__EXERCISE OBJECTIVE__. Print the lines in the listing below starting at the line with "Click the icmp_seq=39 reply line" and ending at the line with "Screen dimensions: 1226x980", both included. Reproduce them exactly and omit every picture.

__DATA RECORDS__.
----

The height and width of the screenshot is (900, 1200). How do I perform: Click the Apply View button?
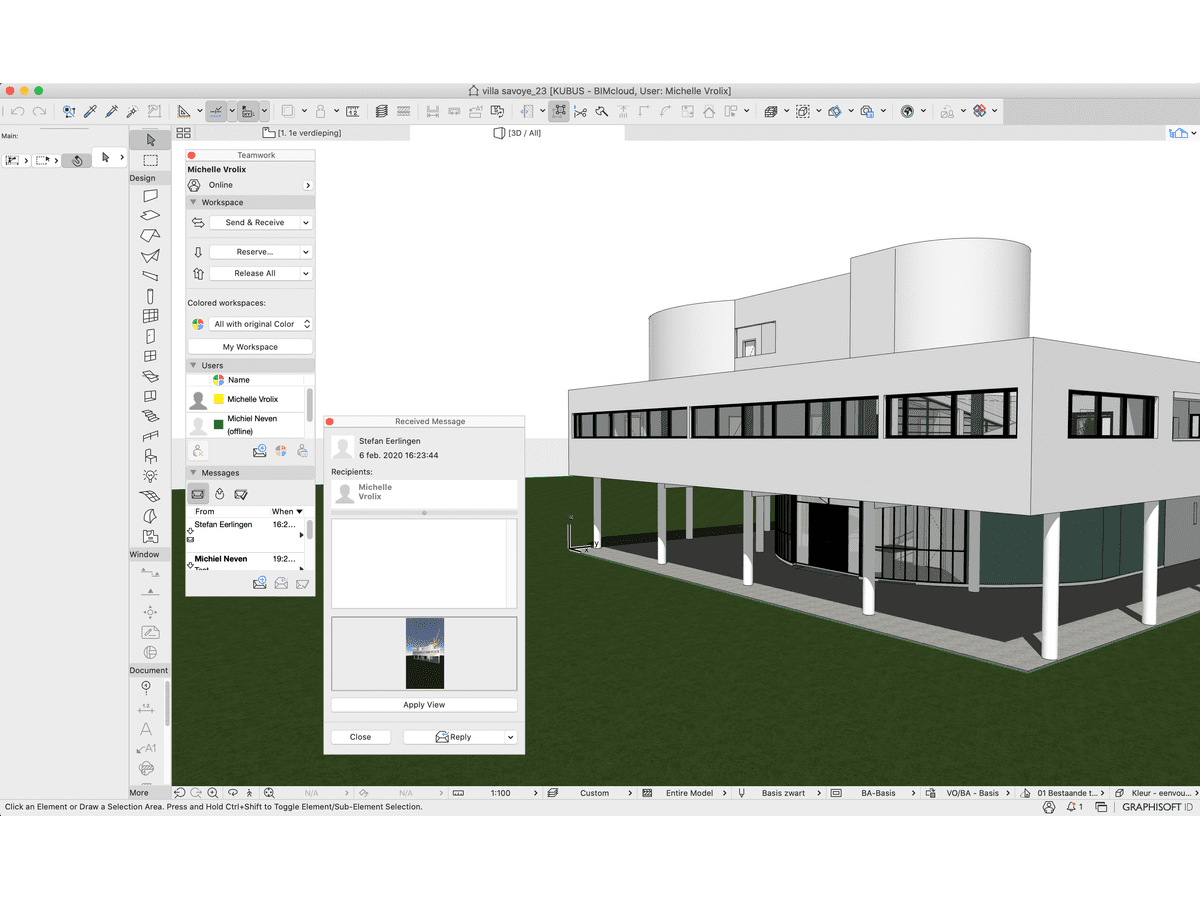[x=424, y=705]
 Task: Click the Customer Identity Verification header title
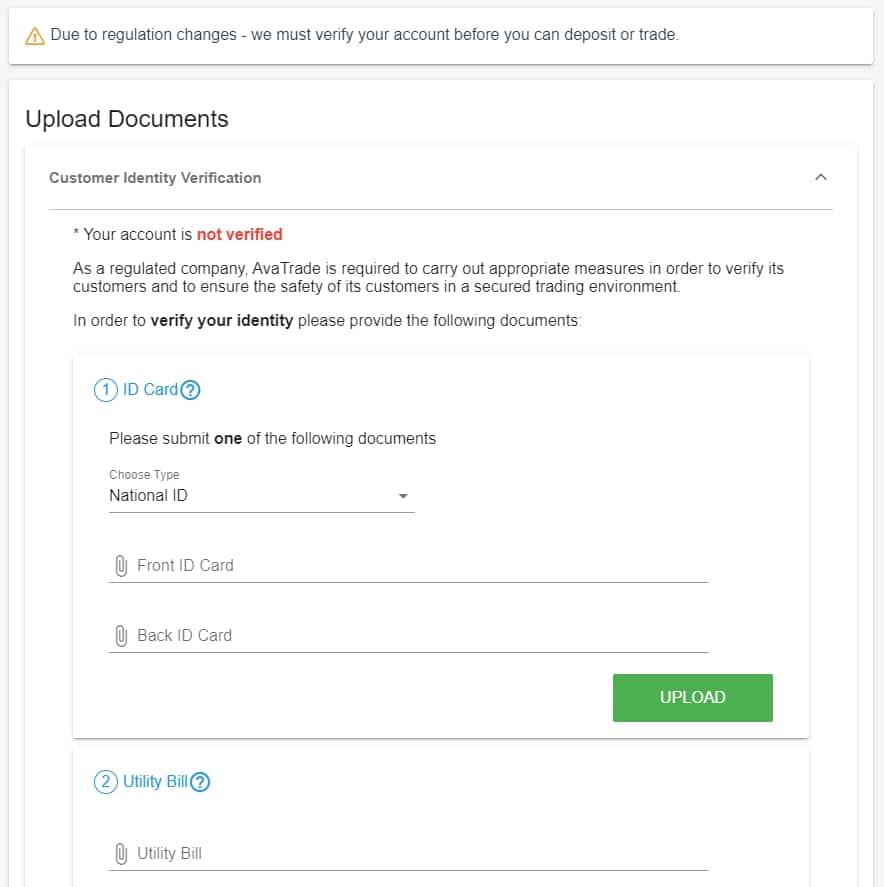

----

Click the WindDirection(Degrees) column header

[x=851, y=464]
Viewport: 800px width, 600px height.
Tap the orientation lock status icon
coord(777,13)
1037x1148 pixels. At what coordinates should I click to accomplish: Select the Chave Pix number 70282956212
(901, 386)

----

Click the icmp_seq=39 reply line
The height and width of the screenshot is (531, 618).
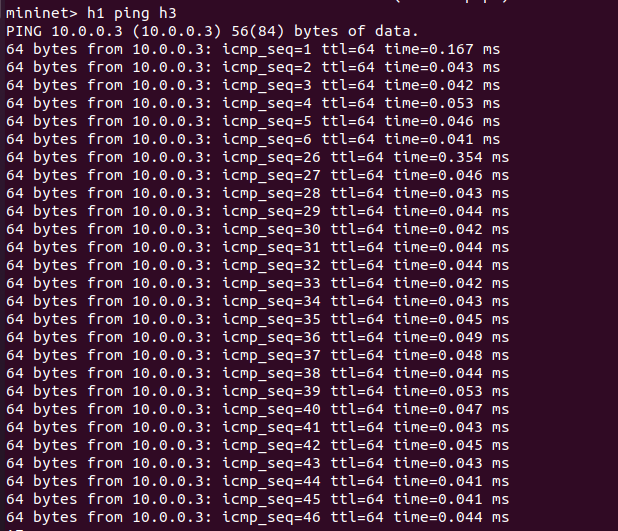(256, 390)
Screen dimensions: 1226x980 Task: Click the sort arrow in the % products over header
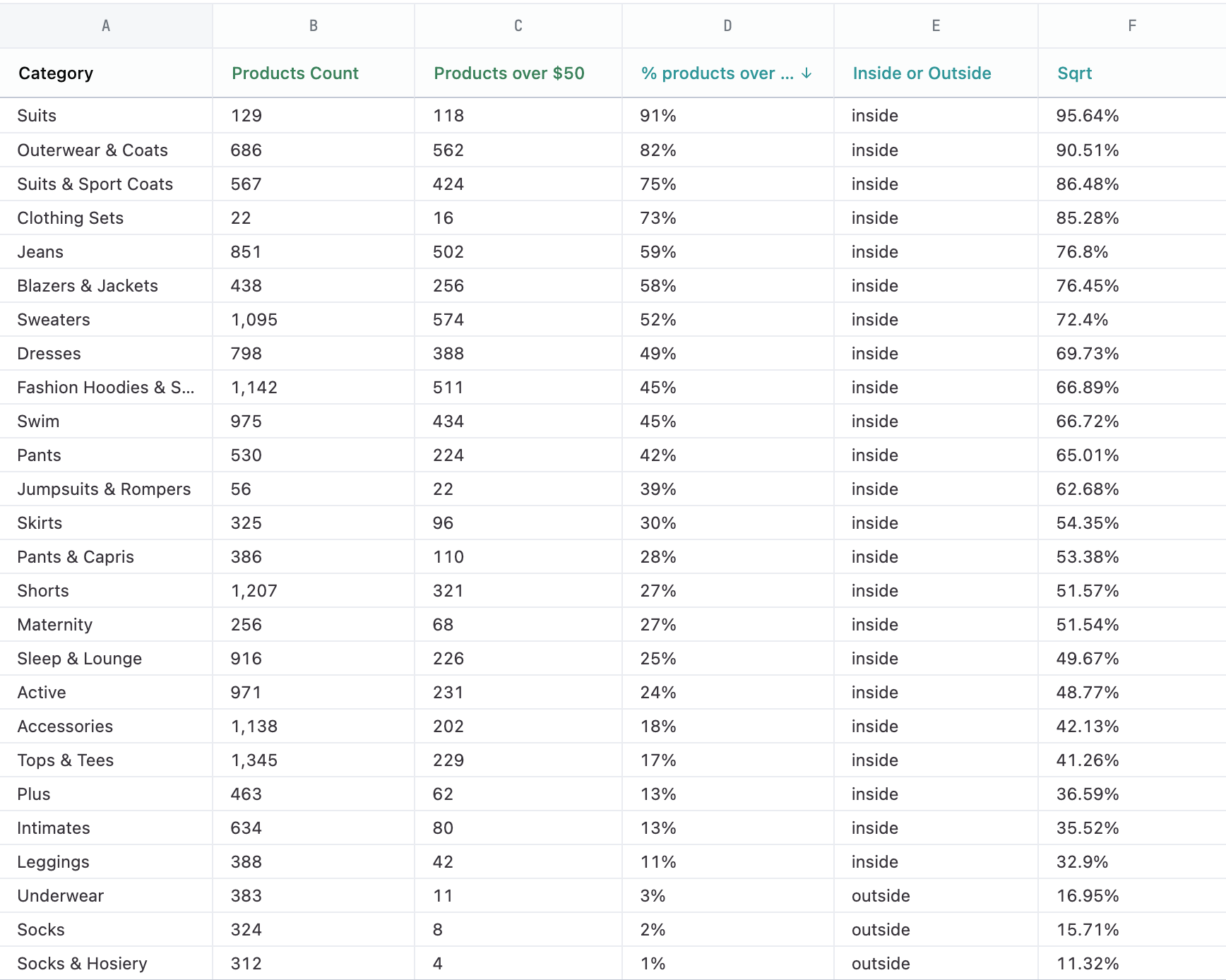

----

__FINISHED EXERCISE__.
Click the icmp_seq=39 reply line
The height and width of the screenshot is (531, 618).
(256, 390)
Screen dimensions: 1226x980 Task: Click the sort arrow in the % products over header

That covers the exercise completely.